_Task to carry out_
Set down, word for word, the stretch of the push-mower forum thread from "Oh, I was also" through "mulching is great.".

_Source extract_
▬▬▬▬▬▬

# Help: Gravely or CubCadet push Mower



## Robertesq1 (Jun 8, 2008)

I'm thinking about a lite-commercial push mower and am considering either Gravely or CubCadet which are going for around $1,400 anyone have any recommendations on one or the other???


----------



## grandpatractor (Jun 8, 2008)

I've got a gravely commercial zero-turn. They are built real well right here in wisconsin.
Ariens and Gravely are one in the same. Gravely does more commercial and ariens more homeowner.


----------



## Mowingman (Jun 8, 2008)

I was a dealer, (just retired last year), for Cub, Gravely/Ariens, and some other lines of equipment. If you want a real "commercial duty" 21" mower, then rethink your options. Cub makes nothing near a commercial duty mower. Even their best 21" is trash. Gravely offers a commercial mower for about $900.00. We sold several and had very bad luck with them. They are a good heavy mower, but the transmission system is too weak to move such a heavy machine. I can not recommend the Gravely. Gravely/Ariens does make a top-of-the-line homeowner machine that is great. It has a Kawasaki engine and will run forever in homeowner use. Has a great cut also. However, it will not stand up to daily operation on many lawns/day.
For a real "commercial 21" mower, there are only 3 choices.
1. Exmark
2. Toro
3. Snapper
These should all run in the $1000 - $1200.00 range or thereabouts.
Oh, I was also in the commercial mowing business for 25 years, so I do know a little about mowers, which ones work, and which do not.
Jeff


----------



## FLCM (Jun 8, 2008)

I'll second mowingman, when it comes to commercial 21" mowers nothing beats the Toro Proline/Exmark mowers. The self propelled trans in those machines is indestructible and the quality of cut mulching is great.


----------



## Robertesq1 (Jun 8, 2008)

Mowingman I really appreciate your help. I was actually thinking about a 32-36 two blade push mower in the $1,500-$2,500 range (heavy homeowner/lite commercial range. I was looking at the Gravely at my JD deraler and the cub cadet at lawntractor, some peoplew have reccommended the Toro pro series (they are at the top of my range) . What say you??


----------



## Mowingman (Jun 8, 2008)

Ok, there are some homeowner machines in the 33" size, but they are junk. Cub, Troybilt, and now Ariens/Gravely have these machines. I don't recommend any of them.

▬▬▬▬▬▬

_Extracted material_
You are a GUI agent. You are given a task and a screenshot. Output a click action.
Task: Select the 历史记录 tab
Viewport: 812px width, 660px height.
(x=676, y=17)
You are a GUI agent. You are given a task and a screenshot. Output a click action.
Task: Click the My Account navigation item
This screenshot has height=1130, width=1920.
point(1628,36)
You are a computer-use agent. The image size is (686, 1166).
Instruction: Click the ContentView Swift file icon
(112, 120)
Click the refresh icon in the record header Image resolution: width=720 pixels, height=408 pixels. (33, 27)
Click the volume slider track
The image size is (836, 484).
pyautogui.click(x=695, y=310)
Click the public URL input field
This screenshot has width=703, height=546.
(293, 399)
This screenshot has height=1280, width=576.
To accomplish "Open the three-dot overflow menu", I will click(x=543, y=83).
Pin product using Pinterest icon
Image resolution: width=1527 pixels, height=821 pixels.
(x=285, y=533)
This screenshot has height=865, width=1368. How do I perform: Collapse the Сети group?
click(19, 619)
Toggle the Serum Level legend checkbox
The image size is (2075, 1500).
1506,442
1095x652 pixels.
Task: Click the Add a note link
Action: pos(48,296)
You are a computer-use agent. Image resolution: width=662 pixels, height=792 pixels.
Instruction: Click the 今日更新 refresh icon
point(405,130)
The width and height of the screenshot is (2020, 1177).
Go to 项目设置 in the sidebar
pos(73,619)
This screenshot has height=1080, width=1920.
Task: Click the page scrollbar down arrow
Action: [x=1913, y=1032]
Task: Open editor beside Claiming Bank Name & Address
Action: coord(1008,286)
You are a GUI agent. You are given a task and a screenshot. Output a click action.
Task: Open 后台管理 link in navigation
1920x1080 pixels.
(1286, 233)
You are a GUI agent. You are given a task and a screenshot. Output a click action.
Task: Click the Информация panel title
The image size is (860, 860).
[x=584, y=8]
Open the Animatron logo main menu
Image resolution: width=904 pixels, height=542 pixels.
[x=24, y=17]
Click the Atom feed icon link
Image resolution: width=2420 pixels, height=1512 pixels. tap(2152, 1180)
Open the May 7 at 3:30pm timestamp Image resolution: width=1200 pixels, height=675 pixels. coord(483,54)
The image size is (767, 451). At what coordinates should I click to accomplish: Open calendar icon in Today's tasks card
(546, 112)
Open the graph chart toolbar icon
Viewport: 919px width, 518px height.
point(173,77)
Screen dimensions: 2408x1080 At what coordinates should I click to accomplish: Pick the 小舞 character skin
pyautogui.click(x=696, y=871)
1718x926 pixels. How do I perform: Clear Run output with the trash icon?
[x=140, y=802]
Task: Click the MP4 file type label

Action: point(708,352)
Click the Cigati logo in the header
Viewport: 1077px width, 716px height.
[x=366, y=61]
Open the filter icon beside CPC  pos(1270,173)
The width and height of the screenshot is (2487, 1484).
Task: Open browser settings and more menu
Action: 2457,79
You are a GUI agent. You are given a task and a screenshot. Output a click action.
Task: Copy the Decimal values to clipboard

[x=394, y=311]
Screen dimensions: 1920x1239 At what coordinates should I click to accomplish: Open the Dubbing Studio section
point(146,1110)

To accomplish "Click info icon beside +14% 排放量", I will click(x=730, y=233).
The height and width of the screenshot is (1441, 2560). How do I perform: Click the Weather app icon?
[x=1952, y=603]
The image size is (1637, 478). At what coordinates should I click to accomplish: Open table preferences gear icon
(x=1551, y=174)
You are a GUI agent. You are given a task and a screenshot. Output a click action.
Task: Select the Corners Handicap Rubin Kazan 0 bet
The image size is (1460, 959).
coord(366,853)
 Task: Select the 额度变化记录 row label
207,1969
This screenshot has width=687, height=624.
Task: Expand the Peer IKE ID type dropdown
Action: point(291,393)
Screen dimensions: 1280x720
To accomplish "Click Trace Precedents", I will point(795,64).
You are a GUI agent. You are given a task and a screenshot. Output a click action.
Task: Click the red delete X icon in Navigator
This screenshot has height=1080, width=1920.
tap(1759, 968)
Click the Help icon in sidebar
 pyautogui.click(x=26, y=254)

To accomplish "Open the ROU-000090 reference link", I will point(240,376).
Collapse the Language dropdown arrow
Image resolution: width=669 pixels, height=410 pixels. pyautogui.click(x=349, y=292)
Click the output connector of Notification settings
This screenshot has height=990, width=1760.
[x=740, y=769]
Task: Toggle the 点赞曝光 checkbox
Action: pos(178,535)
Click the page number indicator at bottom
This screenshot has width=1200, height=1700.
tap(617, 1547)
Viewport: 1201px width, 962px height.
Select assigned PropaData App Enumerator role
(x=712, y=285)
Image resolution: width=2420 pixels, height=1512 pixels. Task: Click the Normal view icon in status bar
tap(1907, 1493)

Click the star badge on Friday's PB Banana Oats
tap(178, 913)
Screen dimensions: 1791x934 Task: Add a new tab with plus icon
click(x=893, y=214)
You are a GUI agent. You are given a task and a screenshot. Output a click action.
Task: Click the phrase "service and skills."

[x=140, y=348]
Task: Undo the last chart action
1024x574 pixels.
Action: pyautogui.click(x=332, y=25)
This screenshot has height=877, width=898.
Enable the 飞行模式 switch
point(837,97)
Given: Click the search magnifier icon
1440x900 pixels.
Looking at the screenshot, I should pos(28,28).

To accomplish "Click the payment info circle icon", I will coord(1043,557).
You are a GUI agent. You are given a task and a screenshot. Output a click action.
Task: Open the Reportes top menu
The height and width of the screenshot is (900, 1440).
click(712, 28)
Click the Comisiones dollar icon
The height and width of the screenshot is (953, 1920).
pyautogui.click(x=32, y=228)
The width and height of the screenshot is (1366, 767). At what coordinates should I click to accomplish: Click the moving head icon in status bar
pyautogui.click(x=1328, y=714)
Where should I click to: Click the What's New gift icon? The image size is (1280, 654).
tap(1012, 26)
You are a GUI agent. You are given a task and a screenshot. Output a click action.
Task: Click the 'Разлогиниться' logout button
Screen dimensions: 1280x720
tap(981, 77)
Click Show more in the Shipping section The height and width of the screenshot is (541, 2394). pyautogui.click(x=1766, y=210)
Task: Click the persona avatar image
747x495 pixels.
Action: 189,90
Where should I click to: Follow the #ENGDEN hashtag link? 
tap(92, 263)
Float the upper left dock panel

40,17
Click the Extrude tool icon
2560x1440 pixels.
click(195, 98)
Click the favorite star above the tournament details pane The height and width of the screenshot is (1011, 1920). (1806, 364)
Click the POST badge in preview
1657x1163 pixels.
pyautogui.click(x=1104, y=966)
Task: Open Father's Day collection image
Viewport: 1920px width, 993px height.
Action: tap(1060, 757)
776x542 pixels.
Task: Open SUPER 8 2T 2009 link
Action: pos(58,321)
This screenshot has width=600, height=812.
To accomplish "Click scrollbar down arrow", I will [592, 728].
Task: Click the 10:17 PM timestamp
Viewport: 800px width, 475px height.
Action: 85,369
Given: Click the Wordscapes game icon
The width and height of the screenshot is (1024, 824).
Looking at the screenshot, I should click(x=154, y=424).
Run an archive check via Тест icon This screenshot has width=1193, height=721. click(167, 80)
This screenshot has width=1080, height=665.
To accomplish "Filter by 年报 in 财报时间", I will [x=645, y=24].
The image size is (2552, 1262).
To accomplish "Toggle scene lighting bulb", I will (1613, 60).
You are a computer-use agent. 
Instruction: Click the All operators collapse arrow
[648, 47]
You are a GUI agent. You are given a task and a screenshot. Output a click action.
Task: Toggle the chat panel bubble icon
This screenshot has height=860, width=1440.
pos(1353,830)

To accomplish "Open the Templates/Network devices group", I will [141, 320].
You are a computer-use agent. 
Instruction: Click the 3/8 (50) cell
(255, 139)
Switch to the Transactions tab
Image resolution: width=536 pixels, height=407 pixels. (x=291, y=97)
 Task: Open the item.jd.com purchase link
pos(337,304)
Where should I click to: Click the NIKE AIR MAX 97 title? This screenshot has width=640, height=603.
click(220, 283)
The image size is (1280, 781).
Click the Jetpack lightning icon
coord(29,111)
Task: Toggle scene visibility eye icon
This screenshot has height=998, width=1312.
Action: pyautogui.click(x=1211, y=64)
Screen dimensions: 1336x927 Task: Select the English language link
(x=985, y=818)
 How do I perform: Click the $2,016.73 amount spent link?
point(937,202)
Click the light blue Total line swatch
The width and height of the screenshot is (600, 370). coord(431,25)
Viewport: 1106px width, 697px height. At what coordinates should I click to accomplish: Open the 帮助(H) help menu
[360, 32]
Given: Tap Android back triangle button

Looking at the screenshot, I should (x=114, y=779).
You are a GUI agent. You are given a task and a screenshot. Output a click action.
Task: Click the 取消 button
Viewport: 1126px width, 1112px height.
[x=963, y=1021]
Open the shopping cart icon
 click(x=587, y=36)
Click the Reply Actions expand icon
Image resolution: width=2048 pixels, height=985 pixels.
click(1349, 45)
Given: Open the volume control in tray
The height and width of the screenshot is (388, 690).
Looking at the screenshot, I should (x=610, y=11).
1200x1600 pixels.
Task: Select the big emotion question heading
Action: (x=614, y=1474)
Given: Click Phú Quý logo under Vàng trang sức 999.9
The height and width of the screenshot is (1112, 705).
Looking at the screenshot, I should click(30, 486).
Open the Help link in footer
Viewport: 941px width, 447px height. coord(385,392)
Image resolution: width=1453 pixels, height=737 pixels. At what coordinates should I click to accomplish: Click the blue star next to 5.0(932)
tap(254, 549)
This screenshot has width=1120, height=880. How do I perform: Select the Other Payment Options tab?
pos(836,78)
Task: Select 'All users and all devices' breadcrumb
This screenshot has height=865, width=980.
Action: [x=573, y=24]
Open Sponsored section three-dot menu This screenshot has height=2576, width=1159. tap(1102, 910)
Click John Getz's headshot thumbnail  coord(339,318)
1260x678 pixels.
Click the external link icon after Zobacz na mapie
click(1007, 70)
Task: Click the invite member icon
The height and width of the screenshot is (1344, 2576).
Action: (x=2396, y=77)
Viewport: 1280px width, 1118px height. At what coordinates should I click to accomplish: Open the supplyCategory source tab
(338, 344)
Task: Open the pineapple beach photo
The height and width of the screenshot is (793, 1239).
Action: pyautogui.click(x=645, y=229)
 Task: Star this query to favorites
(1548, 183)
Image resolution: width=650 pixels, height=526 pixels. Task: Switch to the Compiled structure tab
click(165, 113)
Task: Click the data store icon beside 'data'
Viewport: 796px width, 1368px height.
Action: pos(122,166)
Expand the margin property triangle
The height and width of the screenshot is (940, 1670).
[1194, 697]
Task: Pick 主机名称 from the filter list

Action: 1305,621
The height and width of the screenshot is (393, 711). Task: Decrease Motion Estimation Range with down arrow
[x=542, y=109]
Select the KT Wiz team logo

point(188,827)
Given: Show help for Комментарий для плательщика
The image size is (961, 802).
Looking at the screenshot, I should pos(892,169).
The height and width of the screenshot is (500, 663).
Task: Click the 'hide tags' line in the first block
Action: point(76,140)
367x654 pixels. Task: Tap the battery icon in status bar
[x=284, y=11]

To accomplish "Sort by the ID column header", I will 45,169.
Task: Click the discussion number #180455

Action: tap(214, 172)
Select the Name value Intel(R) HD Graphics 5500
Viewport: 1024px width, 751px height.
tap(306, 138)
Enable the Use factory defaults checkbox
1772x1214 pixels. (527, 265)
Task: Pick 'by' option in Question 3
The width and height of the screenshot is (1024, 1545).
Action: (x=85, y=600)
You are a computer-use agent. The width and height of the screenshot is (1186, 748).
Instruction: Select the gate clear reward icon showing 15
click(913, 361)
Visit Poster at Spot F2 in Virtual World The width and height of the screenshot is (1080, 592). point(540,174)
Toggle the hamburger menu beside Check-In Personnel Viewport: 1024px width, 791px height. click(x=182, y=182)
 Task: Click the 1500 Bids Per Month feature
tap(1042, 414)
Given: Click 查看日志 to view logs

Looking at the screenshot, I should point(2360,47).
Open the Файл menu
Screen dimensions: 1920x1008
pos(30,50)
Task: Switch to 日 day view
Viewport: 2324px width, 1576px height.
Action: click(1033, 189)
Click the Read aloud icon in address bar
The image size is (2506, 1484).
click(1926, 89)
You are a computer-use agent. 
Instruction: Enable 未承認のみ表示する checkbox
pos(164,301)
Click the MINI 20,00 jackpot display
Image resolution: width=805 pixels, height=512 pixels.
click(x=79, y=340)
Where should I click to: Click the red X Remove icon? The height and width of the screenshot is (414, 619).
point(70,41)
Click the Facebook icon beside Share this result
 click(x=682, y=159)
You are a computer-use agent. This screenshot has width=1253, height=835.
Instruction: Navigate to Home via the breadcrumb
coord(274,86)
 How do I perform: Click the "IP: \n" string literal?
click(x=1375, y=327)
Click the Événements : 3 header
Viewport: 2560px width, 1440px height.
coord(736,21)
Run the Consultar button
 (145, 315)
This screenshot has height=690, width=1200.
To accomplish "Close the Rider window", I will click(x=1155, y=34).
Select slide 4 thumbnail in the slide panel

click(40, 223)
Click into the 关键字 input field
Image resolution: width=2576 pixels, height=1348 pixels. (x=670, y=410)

▬▬▬▬▬▬

_Complete response_
Oh, I was also in the commercial mowing business for 25 years, so I do know a little about mowers, which ones work, and which do not.
Jeff


----------



## FLCM (Jun 8, 2008)

I'll second mowingman, when it comes to commercial 21" mowers nothing beats the Toro Proline/Exmark mowers. The self propelled trans in those machines is indestructible and the quality of cut mulching is great.